Karavan Hayatı
- Zeynep Trabzon
- 10 Ağu
- 2 dakikada okunur
Yazar: Zeynep Trabzon
Editör: Dilara Çamur (14 yaşında)

Ben yemyeşil doğayla iç içe ve âdeta orman gibi bir köyde yaşayan bir kızım, adım Zeynep. Elbette her zaman köyde değilim. Gezmeyi seven bir insanım, bana hep aynı yerde durmak sıkıcı gelir. Bu yüzden bir karavanda yaşıyorum.
Ceyda: Yaşadığın yeri beğendim. Seyahat etmek de güzel gibi görünüyor.
Zeynep: Bu karavan, benim biricik yuvam. Burada yalnız değilim. Çok sevdiğim iki tane kedim var. İsimleri ise Badem ve Fıstık.
Ceyda: Gerçekten mi? Ben de kedileri çok severim, bana anlatabilir misin?

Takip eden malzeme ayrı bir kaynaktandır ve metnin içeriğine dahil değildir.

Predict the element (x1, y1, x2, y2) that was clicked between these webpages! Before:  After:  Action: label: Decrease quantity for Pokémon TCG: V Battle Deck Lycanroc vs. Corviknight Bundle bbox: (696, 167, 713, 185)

Zeynep: Tabii ki! Badem, benimle oturmayı çok sever. Ben kitap okurken yanıma kıvrılır ve sanki okuyormuş gibi kitaba bakar. Hatta bazen, kucağımda yatarken uyuyakalır. Aslında Badem için “Benim en yakın arkadaşımdır.” diyebilirim. Benimle oynamayı çok sever, tabii ki de koşu gerektiren oyunları değil. Birkaç tane oyuncağı evirip çeviririz. En son oyuncak karmakarışık bir hâle gelince oyun biter. Bunlar onu mutlu eder. Yolculuk yaptığımızda ben karavanı kullanırken o da yan koltukta oturur.
Ceyda: Çok sakinmiş. Fıstık tam tersi mi?
Yazar: Evet öyle, Badem böyleyken Fıstık:
Çok hareketlidir o adeta Badem’in şövalyesidir. Asla Badem gibi değildir. Çok hareketlidir ve genellikle dışarıda durur. Yerinde duramadığından, dışarıda da boş durmaz. Kuş yakalamak favori aktivitelerindendir. Yakaladığı kuşları sadece kendisi yemez, eve getirir ve bize paylaştırır. Sanırım Fıstık, kuş seçmeyi iyi biliyor. Seçtiği kuşların çoğunu ben bile yiyebiliyorum! O, yerinde duramayan bir kedi olduğu için sürekli dışarı çıkmak ister.
Ceyda: Başlangıçta kedilerle ilgilenmenin çok iyi olacağını düşündüm, şimdi Fıstık yüzünden ikisinden de iğrenmeye başladım. O kuşları yemeyi de istemiyorum!
Zeynep: Yolculuklar, benim için harikadır. Manzaraları izlemek, mola verdiğim yeri keşfetmek, benim için çok güzel aktivitelerdir. En sonunda gideceğim yere vardığımda huzur dolarım. Bazen de bilinmeze giderim. Yani nereye gideceğimi bilmeden yola çıkarım. Daha sonra kalmak istediğim yerde dururum.
Ceyda: Bu biraz tehlikeli değil mi?
Zeynep: Başlarda belki, ama tecrübeliyim artık. Ayrıca sen de yolculuk için hazırlık yap. Kısa bir süre içinde yolculuğa çıkacaksın.
Kitap okumayı da çok severim. Hatta beğendiğim kitapları listelerim. Sadece kitap okumam, aynı zamanda metin de okurum. Beğendiğim metinleri de kitapları listelediğim gibi listelerim. Bu listeler için tuttuğum bir defterim de var elbette. Bazen, listelerimi okuyarak göz gezdiririm. Göz gezdirirken karşıma birçok metin ve kitap çıkar. Mesela metinlerin başlangıcı, beğendiğim sözler gibi şeyleri not alırım.
Ceyda: “İşlerimi halletmekten hiçbir şeye yetişemem ve çok yorulurum. En son çareyi züğürt tesellisinde bulurum. Ancak, hiçbir şeyi değiştiremem.” Cümlesini de ekle bari!
Zeynep: Ben bu şekilde yaşadığım hayatımdan oldukça memnunum.
Ceyda: O kadar çok işim var ki ne yapacağımı unutuyorum! Sen yazmadığın için yapılacaklar listesi de yapamıyorum!
Zeynep: Hadi bakalım, işlerinin başına Ceyda!
Ceyda: Of yaaa… Sizce bu metni yazan Zeynep mi haklı, yoksa ben mi?